Of course, sometimes you are the one who can’t help saying things that aren’t true. You tell yourself that walking around in a navy jersey, a skirt and a scowl, you could easily be mistaken for a truanting sixth former. You tell yourself you’d rather be quietly admired by a select few than worshipped by millions. Then there are the days when you decide over and over again that the little tiny holes that have recently appeared in your best jumpers are a result of them catching on, I don’t know ... hooks. But when it comes to these stray hooks dotted about your home, one thing is clear: they don’t exist. What do exist are moths.

Distinct rustle

The night before the mothman was due I thought of the pesky creatures gathering for their last supper.
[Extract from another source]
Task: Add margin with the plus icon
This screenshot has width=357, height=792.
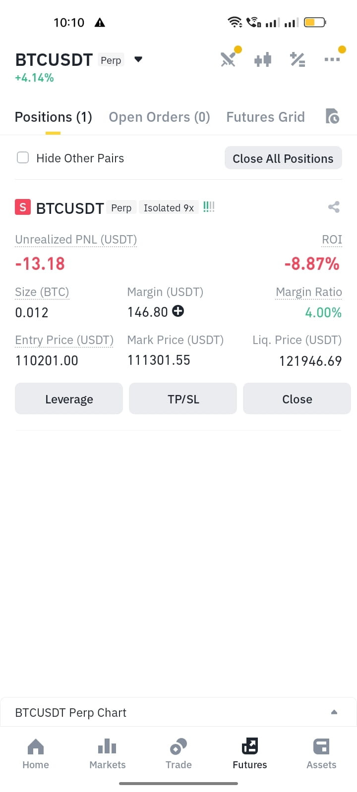Action: [178, 311]

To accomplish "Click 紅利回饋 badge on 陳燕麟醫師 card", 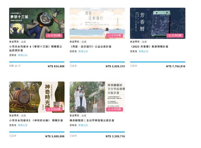I will pyautogui.click(x=114, y=109).
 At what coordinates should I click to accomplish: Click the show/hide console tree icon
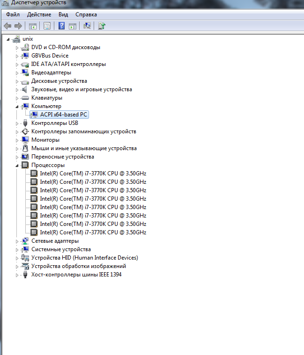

I didn’t quite envisage little linen bibs but I set the scene in my mind. I saw soft candlelight. I heard a string quartet playing Love is Like a Butterfly. I designed the menu: The shallow ribbed cuff of a white angora cardigan followed by: The corner of a sash from a navy silk jersey dress

And to finish: A pink cashmere pom-pom (perhaps with a bit of kilted blackwatch tartan as a savoury?)

“Tomorrow, the mothman cometh,” I spoke the words into my wardrobe with ceremony. “So it’s last orders, fellas.” There was a distinct rustle in response, which was funny, because the mothman was called Russell. These moths aren’t monsters. They’re actually quite considerate. When they took a chunk out of my best Prada cardigan it was from a section behind the neckline that doesn’t show at all. That’s class, no? And they are groovers: the only damage they’ve done to the carpet is in the warm patch under the speakers.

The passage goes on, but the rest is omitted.